Resorts World Las Vegas Eliminates All Free Parking
Posted on: May 24, 2024, 10:12h.
Last updated on: May 24, 2024, 10:24h.
Resorts World announced on Thursday the end of free parking even for its rewards club members. As of June 1, only club members who have attained a new “Elite Tier” status or above can park without paying.
Elite requires players to earn 3,000 tier credits from dining, shopping, or gambling at Resorts World.
For all non-Elites, self-parking will cost a flat $18.
When the glitzy $4.3 billion integrated resort, owned and operated by Malaysia-based Genting Group, opened on the Strip’s unhappening north end in June 2021, it promised perpetual free parking to all.
Resorts World broke that promise two years later, reserving free parking only for patrons enrolled in its Genting Rewards loyalty program, regardless of their spending record with the property.
Final 4
As of June 1, the only Las Vegas resorts to still offer free parking will be TI, Circus Circus, Casino Royale, and the Sahara.
However, upgrades to the Sahara’s two garages earlier this month, which, according to the resort’s website added “the latest technology to improve your safety and experience,” have cast doubt on how much longer this will be the case.
The Sahara’s website now reads that parking is free “for hotel and property guests.” This suggests that the aforementioned new technology may have been installed to prevent people from parking there to visit the adjacent Wynn and Encore, which only offers free parking for three hours to anyone not registered at their hotels.

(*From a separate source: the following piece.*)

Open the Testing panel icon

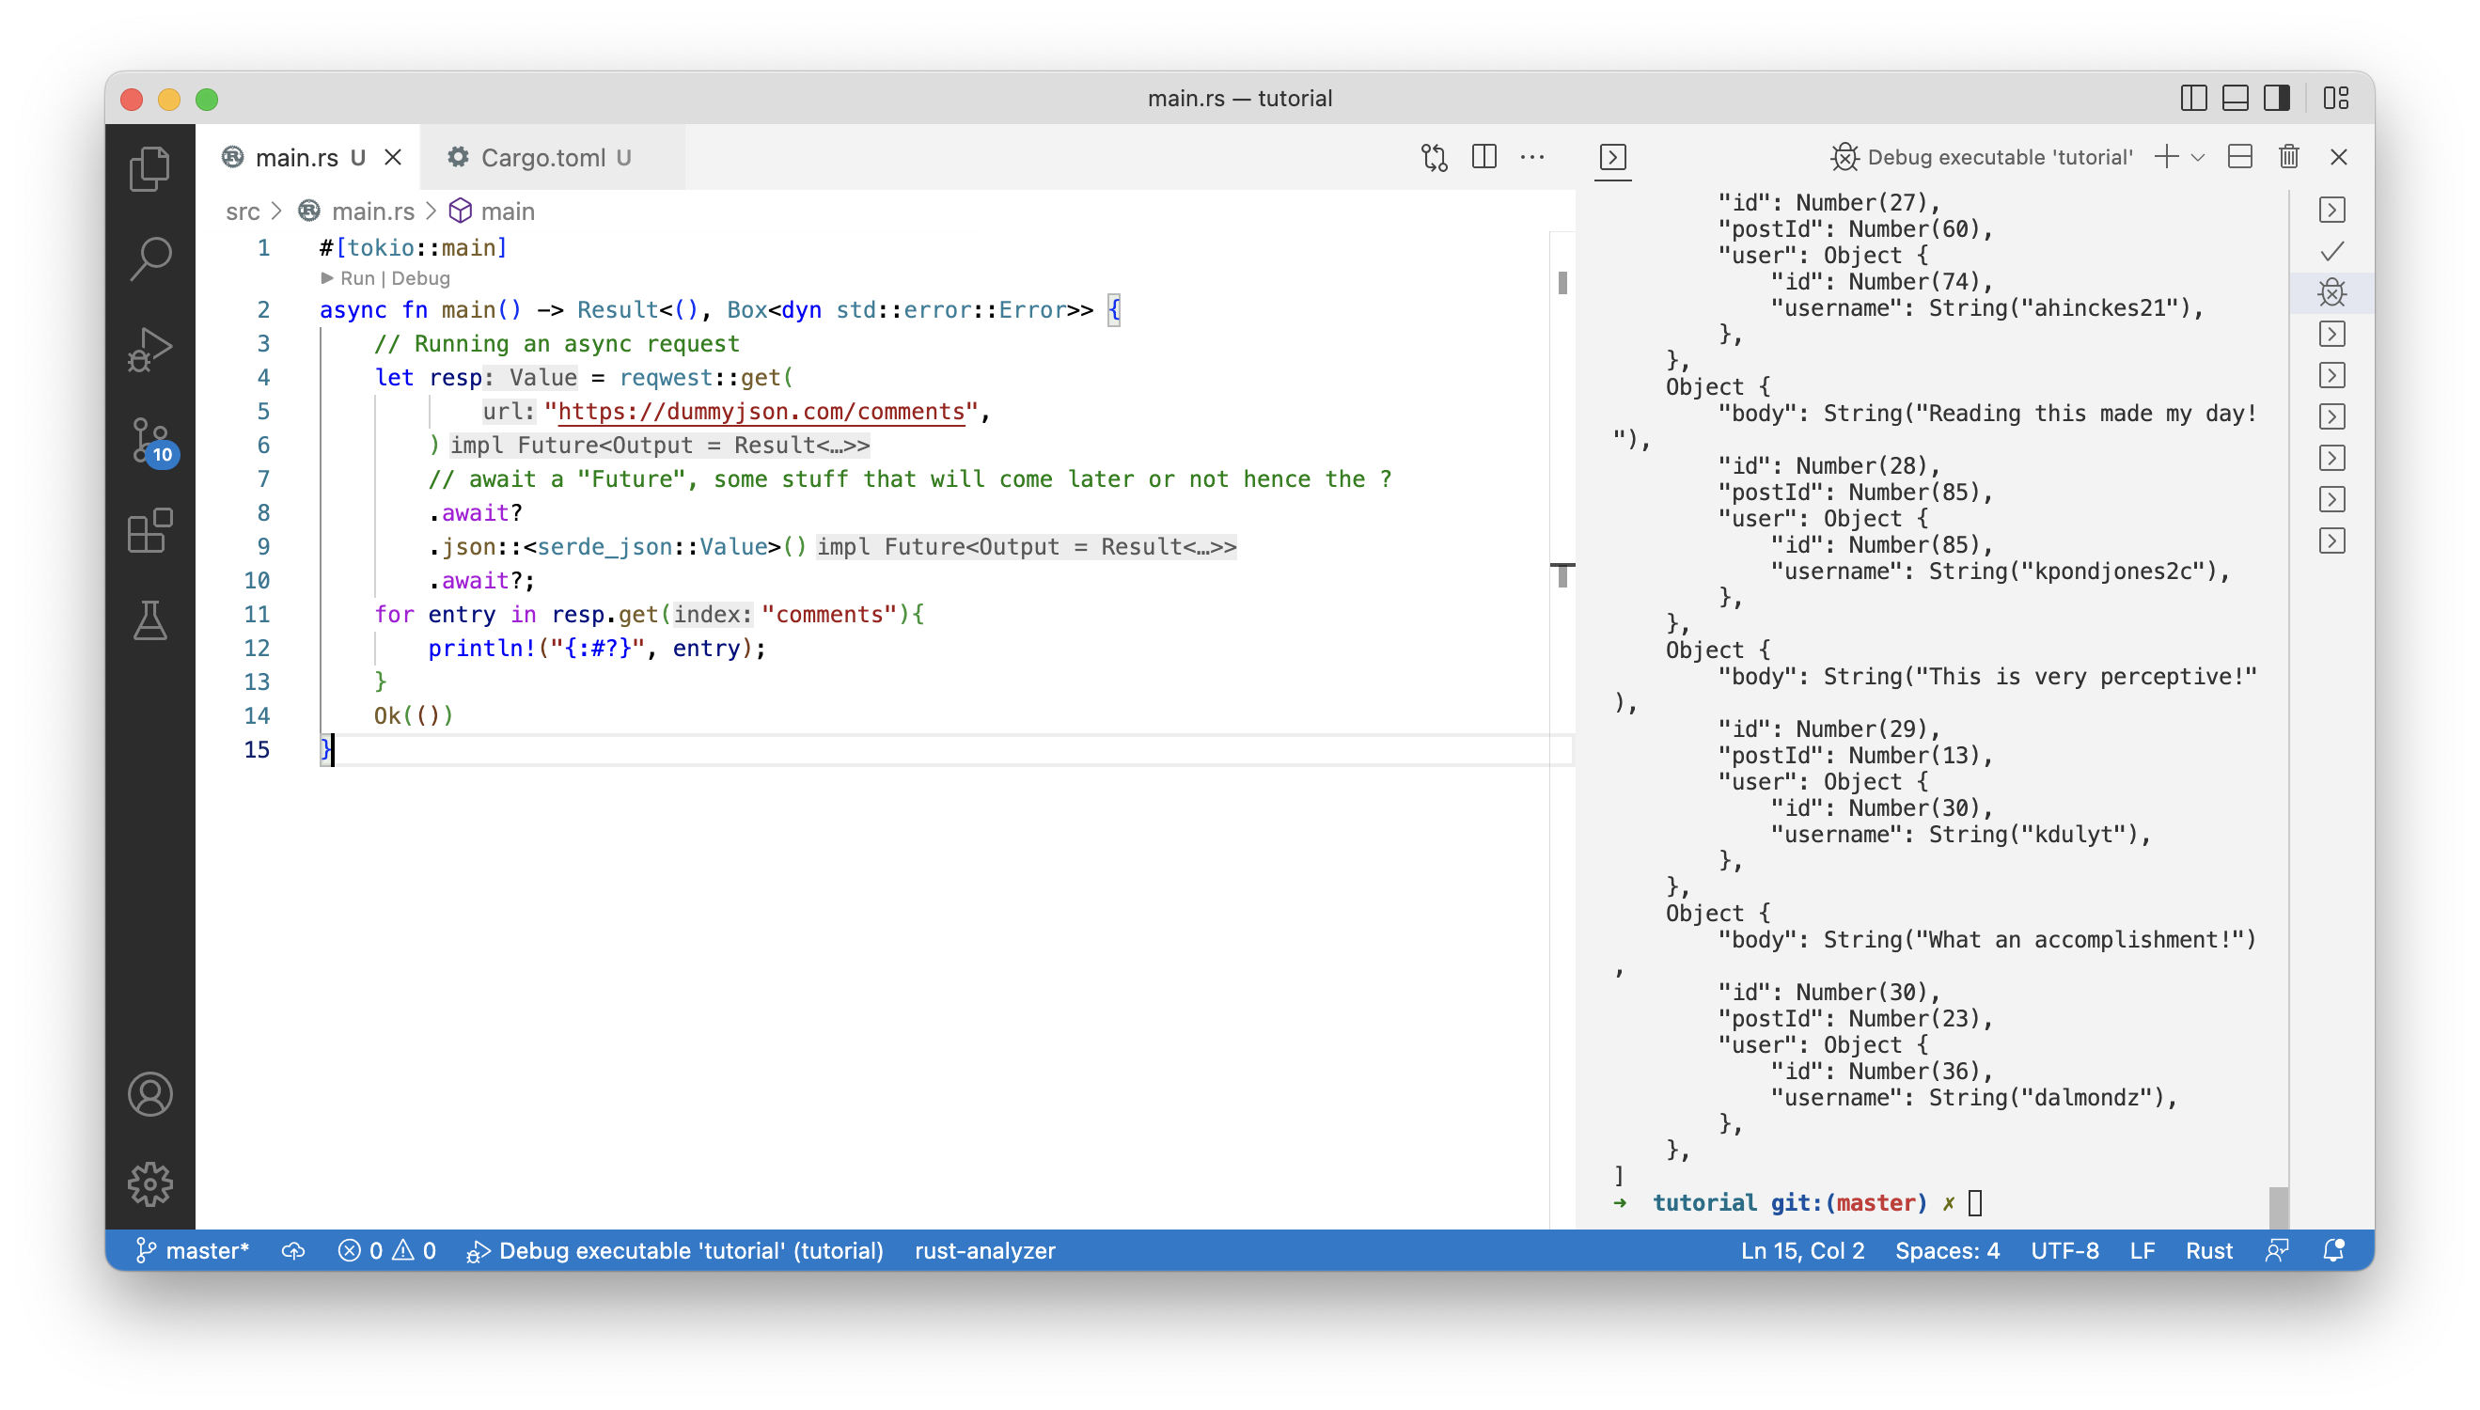click(x=150, y=621)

In case you’re not keeping count, the last time we updated the list of Strip resorts with free parking, it included the Tropicana, which is currently being demolished. The next time, Casino Royale may also go the same way, since plans are being made to replace it with a 699-foot tower.
Free self-parking also remains available on the Strip at the Fashion Show Mall and the Shoppes at Mandalay Palace. Aria’s Shops at Crystals also offers free valet parking.
Fee For All
Free parking was a staple of the Strip from the day it began until 2016. That was the year MGM, which operates the Bellagio, Aria, MGM Grand, Mandalay Bay, Park MGM, Mirage, New York-New York, Luxor, and Excalibur, became the first casino company on the charge for the Strip tradition.

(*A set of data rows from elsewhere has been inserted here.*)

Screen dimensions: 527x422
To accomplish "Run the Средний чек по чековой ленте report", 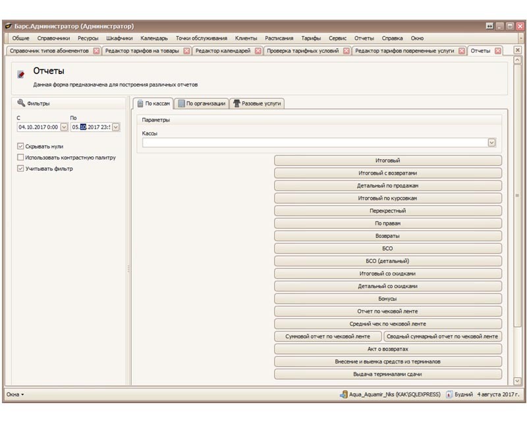I will click(387, 324).
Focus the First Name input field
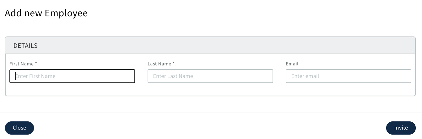 tap(72, 76)
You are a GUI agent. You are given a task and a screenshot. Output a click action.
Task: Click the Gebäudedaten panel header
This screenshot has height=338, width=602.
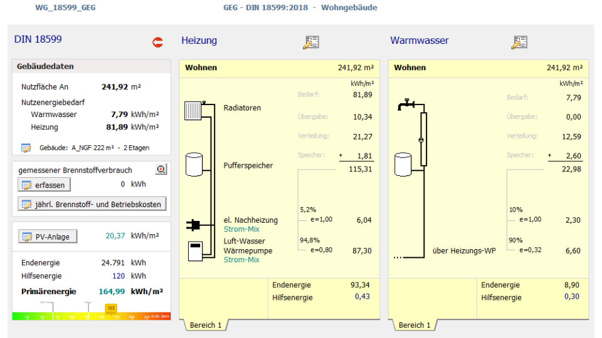click(91, 66)
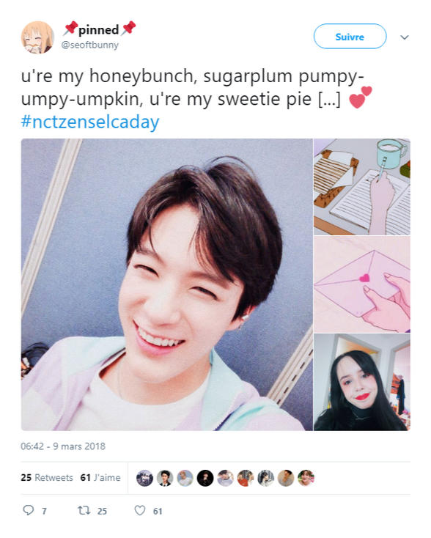View the 25 Retweets list
Screen dimensions: 431x538
[x=47, y=478]
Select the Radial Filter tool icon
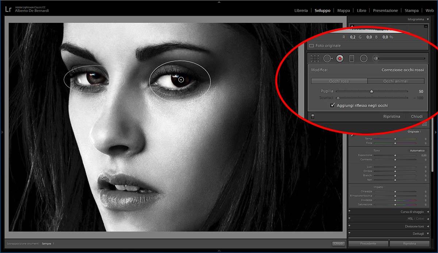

For a year or two, most competitors kept their self-parking free as a selling point. Eventually, all caved. Longtime holdouts Wynn and Encore finally relented last year, blaming pressure from The Sphere.
That you once parked for free at all Las Vegas Strip casinos will be a story you tell your grandchildren one day, just like the stories you tell them about drinking in them for free and (if you’re old enough), once getting your room comped because you gambled $100.